DATA: Begin

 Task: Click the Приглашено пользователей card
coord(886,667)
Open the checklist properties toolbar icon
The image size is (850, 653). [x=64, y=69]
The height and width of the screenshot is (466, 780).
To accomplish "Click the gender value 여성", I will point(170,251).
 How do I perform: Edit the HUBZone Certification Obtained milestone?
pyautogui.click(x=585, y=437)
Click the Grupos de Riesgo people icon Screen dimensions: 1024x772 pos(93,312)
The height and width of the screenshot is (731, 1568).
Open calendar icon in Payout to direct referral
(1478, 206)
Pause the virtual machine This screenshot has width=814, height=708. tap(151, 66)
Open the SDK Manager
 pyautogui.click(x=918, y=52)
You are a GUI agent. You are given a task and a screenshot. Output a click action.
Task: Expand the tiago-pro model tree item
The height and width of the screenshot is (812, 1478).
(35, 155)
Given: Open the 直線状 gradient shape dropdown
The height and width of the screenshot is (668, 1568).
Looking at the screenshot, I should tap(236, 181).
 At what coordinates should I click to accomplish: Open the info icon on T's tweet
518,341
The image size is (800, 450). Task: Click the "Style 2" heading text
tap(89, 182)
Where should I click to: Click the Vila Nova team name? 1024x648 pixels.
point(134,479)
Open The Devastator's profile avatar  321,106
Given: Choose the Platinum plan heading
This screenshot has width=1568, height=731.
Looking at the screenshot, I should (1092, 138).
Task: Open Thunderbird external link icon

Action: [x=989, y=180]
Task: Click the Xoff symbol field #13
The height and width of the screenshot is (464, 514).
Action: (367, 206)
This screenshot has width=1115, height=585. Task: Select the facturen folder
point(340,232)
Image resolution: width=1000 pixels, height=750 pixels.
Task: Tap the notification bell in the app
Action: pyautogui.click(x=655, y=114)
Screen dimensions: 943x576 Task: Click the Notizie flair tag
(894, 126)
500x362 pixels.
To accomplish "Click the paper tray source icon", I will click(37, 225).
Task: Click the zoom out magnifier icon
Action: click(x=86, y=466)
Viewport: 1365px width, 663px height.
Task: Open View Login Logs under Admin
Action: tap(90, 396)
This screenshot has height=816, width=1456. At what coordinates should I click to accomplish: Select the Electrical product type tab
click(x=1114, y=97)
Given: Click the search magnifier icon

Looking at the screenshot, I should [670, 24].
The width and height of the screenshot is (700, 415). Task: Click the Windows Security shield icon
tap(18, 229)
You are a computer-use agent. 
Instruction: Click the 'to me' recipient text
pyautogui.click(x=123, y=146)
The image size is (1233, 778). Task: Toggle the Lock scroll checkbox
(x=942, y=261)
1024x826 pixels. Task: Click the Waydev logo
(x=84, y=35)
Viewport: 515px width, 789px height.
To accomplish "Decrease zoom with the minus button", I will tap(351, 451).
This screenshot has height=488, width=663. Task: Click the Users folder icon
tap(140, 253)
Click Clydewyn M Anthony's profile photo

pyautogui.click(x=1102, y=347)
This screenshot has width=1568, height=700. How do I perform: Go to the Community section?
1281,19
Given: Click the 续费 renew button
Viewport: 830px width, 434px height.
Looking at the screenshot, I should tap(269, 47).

DATA: End

### EXERCISE DETAILS
Which lines of the data include "agent"? Copy each of them.

### ANSWER BOX
You are a GUI agent. You are given a task and a screenshot. Output a click action.
You are a computer-use agent. 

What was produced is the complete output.